Invested assets in Asia exchange-traded funds are hitting new highs, with much of the recent inflows going into China-focused funds.
The surge in February saw the majority of net new assets being allocated to equity-based funds, while fixed income funds suffered net outflows.
It comes as Deutsche Asset & Wealth Management advises Hong Kong to diversify its ETF sector away from Greater China, in a new report on the state of the Asia market.
London-based research firm ETFGI yesterday released its latest data, which showed that assets invested in ETFs in Asia-Pacific ex-Japan hit $118.3 billion at the end of last month, a rise of 4.4% from $113.3 billion in January
Fund groups experiencing the largest inflows included Huatai-PB, which received the largest net inflows in February of $1.05 billion, followed by CSOP/China Southern with $656 million. Mirae Horizons was in a distant third place with $146 million in net inflows.
Equity ETFs/ETPs received the largest net inflows with $1.49 billion, followed by commodity products with $55 million, while fixed income funds suffered net outflows of $146 million.
Deborah Fuhr, ETFGI managing partner, said investors globally allocated the majority of their net new assets to equities in February, amid rebounding US stock markets, which saw the S&P 500 and the Dow Jones rise 6% over the month.
Meanwhile in a briefing yesterday, Deutsche AWM's passive management team set out the current and future drivers behind ETF growth in Asia.

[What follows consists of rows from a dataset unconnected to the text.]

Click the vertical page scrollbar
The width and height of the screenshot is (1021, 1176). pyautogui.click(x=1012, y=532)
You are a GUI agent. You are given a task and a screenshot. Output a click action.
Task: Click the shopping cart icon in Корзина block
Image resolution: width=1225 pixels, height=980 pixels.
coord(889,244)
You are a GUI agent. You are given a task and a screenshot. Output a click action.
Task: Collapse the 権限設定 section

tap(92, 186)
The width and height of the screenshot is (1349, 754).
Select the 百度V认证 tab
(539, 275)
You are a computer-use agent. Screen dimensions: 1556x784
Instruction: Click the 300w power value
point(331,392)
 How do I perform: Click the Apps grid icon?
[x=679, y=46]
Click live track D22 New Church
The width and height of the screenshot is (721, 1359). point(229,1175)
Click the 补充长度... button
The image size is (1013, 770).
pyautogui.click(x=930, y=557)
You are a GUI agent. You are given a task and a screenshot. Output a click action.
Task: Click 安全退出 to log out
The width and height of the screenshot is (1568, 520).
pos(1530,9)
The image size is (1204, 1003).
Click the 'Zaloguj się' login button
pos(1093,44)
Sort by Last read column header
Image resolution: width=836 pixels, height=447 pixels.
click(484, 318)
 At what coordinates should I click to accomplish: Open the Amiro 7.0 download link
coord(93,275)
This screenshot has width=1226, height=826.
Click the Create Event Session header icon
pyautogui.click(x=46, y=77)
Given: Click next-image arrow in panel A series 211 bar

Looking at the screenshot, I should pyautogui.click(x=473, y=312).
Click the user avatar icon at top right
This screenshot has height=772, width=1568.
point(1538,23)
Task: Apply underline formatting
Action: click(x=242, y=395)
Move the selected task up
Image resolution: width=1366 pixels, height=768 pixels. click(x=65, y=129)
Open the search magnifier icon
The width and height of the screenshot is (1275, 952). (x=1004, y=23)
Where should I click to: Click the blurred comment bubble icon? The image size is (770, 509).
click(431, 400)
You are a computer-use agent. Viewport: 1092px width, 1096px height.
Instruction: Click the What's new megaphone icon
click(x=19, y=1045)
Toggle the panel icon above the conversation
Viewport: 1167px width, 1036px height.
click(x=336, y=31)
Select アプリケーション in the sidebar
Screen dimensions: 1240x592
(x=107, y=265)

Deutsche identified four trends driving the Asia ETF market: smart beta; using ETFs as an alternative to futures; use of currency-hedged ETFs; and growth of fixed income ETFs.
However, of those the key driver was currency-hedged ETFs, said Deutsche’s head of passive asset management for Asia Pacific, Marco Montanari.
Montanari said that "there has been an explosion of interest and assets" in currency-hedged ETFs. They have grown 16 times to $20.8 billion since the start of 2013. Deutsche said investors significantly expanded their use of non-Japan currency hedged ETFs in 2014, from 7% of all currency-hedged ETF assets at the start of last year to 38% at the end of December.
Weakness in Asian currencies, and a strong dollar, have been the main reasons behind the growth of the forex hedge. Montanari added: “If the US dollar remains strong as it is now, we expect by the end of the year forex hedged ETFs will become even more popular, especially against Asian currencies like the yen and the won.”
Deutsche said it expected the forex hedge to become the main driver of growth in the Asia ETF market in the months to come.
On Hong Kong's ETF market, Deutsche said that the city’s market needs to expand its sources of revenue. Right now 91.3% of Hong Kong’s ETF assets under management are linked to the Greater China region. That compares with just 45% of ETFs in Europe.
Montanari commented: “The Hong Kong ETF market needs diversification in order to maintain its growth and its leadership position in Asia. The growth of the Hong Kong ETF market needs game changers – and the real game changers would be the rise of non-Greater China underlying assets.”